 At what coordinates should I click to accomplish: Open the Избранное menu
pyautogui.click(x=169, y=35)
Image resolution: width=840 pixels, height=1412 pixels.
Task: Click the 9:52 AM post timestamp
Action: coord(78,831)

━━━━━━━━━━━━━━━━━━━━

--- Task goal ---
The data above is to be returned exactly, with nothing altered.

--- Response to the task ---
 At what coordinates should I click to accomplish: Open the Избранное menu
pyautogui.click(x=169, y=35)
Image resolution: width=840 pixels, height=1412 pixels.
Task: Click the 9:52 AM post timestamp
Action: coord(78,831)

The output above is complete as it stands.